At times, the meeting sounded like a pep rally, with the in-person crowd loudly clapping for every “pro mask choice” speaker.

“No one showed up in person to speak for the masks,” said one man. “I think that says a lot.”

It says even more when elected officials choose to ignore medical advice and take it upon themselves to issue health directives.

This was a political decision on the part of a far-right board that has embraced conservative values.

The Paso board could easily have held off deciding until after the governor’s Feb. 28 announcement on school masking.

Instead, it grandstanded, passing a resolution that, among other statements, criticized the governor’s school mask mandate as “ill-advised and in opposition to the educational and social ... goals of the state and the district. ...”
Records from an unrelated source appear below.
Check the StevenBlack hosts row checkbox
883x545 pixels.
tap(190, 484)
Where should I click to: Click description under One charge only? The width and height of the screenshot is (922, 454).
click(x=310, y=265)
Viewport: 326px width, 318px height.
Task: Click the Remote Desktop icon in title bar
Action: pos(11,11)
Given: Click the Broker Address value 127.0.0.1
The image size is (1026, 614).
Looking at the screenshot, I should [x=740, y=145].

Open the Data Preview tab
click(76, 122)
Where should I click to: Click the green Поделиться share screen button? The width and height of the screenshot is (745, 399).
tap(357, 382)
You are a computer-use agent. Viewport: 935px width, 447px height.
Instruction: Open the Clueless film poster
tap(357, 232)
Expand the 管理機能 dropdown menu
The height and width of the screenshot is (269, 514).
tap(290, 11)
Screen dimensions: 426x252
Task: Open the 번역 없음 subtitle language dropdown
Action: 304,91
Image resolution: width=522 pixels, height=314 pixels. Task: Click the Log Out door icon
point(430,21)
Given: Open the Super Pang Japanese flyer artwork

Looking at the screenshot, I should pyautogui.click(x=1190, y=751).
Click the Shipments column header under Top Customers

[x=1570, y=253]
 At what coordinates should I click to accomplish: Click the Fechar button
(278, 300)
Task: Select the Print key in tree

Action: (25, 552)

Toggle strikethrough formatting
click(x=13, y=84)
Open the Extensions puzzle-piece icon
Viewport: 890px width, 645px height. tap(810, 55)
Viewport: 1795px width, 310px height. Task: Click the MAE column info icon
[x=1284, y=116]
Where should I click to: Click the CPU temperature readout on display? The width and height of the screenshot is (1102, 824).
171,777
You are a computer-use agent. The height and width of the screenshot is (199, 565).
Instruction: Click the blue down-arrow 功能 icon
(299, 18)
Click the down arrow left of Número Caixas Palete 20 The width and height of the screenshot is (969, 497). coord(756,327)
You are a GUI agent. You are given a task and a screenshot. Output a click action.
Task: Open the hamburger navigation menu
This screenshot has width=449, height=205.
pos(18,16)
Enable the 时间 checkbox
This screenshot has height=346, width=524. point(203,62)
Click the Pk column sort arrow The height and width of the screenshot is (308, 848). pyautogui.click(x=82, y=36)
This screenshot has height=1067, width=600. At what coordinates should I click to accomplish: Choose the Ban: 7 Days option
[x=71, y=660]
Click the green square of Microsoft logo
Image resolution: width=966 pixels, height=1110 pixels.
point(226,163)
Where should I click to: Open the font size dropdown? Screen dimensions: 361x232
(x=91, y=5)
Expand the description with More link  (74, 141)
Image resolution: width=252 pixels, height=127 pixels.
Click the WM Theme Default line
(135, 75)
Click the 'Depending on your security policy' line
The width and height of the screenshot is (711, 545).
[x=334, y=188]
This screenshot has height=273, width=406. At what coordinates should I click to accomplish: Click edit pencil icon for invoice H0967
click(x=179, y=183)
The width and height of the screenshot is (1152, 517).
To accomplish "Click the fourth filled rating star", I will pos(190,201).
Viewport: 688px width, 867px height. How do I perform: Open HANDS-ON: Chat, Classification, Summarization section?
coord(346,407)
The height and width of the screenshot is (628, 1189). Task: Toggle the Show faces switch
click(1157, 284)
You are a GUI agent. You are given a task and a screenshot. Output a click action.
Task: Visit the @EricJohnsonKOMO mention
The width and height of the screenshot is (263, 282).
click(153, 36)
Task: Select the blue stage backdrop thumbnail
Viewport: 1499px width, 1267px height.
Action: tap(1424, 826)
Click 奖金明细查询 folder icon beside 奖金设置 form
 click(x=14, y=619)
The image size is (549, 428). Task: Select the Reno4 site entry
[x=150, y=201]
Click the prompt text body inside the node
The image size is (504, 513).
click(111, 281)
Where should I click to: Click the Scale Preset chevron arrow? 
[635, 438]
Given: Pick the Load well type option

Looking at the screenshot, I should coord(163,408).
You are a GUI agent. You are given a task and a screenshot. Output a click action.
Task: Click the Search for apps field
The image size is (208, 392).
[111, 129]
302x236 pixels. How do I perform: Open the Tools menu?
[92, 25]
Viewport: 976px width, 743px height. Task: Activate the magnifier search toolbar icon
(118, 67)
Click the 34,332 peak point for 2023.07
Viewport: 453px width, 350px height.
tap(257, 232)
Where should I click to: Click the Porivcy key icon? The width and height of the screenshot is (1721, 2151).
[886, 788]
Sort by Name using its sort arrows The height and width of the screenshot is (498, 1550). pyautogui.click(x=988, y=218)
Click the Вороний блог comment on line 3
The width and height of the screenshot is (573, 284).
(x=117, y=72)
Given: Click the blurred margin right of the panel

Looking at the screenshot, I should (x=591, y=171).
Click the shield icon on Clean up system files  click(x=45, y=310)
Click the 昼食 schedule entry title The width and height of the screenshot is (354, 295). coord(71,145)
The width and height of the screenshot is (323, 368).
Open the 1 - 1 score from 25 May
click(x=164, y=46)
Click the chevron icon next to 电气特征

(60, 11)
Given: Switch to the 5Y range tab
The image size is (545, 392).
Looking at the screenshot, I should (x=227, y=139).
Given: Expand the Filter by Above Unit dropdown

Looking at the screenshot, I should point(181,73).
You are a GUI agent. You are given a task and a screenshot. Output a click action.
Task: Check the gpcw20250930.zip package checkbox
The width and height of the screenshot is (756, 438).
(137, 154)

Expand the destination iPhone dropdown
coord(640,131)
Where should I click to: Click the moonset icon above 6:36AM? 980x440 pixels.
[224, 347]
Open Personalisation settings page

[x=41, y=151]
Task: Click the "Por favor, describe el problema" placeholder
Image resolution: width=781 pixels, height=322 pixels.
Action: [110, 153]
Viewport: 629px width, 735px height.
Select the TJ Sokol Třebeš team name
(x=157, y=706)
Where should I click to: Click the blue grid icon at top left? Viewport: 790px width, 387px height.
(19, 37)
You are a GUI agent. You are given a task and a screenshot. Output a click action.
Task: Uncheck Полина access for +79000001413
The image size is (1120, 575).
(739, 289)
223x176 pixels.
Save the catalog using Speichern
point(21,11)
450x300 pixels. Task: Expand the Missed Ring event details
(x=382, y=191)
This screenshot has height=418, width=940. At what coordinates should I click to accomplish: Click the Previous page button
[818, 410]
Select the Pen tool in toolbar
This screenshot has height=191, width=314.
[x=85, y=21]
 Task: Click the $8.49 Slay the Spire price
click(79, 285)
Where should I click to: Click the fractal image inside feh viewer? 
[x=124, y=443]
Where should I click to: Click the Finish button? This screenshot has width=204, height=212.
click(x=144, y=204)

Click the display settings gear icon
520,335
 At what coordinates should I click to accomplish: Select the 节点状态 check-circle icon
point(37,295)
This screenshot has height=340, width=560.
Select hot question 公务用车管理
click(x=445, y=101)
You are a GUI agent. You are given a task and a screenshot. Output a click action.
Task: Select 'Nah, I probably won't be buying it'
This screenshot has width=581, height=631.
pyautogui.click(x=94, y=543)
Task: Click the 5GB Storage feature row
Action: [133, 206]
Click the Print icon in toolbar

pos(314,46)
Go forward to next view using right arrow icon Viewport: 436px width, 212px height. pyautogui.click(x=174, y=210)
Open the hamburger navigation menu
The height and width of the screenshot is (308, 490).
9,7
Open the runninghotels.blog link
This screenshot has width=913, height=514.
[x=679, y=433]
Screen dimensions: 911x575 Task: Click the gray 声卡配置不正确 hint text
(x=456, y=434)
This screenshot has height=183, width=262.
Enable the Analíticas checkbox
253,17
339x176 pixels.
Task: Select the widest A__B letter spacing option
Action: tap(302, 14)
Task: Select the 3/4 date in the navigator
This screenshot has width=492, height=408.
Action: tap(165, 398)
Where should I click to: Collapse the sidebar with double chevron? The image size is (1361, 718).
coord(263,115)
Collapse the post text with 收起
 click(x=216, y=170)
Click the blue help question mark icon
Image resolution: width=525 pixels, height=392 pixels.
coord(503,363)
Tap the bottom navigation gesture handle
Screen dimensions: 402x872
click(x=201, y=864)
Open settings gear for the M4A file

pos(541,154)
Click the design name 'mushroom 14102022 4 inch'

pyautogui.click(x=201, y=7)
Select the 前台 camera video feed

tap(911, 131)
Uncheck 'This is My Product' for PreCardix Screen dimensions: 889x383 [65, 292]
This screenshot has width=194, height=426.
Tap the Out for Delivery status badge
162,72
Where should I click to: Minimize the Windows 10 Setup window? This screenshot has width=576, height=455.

The resolution barely pays lip service to the fact that mandates were adopted in response to a deadly pandemic that has taken the lives of 442 San Luis Obispo County residents.

Given the board’s willingness to accommodate the demands of vocal parents, we can’t help but wonder what might come next.

Will the board decide that vaccines against childhood diseases should no longer be mandatory because parental choice is more important than public health?

Certainly, we can all Monday morning quarterback the decisions made by health professionals, especially when it comes to the COVID pandemic that has upended all our lives to such a degree.

But at the end of the day, they are in charge of setting public health policy — not school board trustees, not county supervisors, not city council members.

Our local electeds do not have the education, the knowledge or the experience to make medical policy, any more than a plumber or a police officer or an engineer.

Don’t believe it?

The next time you require medical care, who will you call?

A doctor, or your local school board member?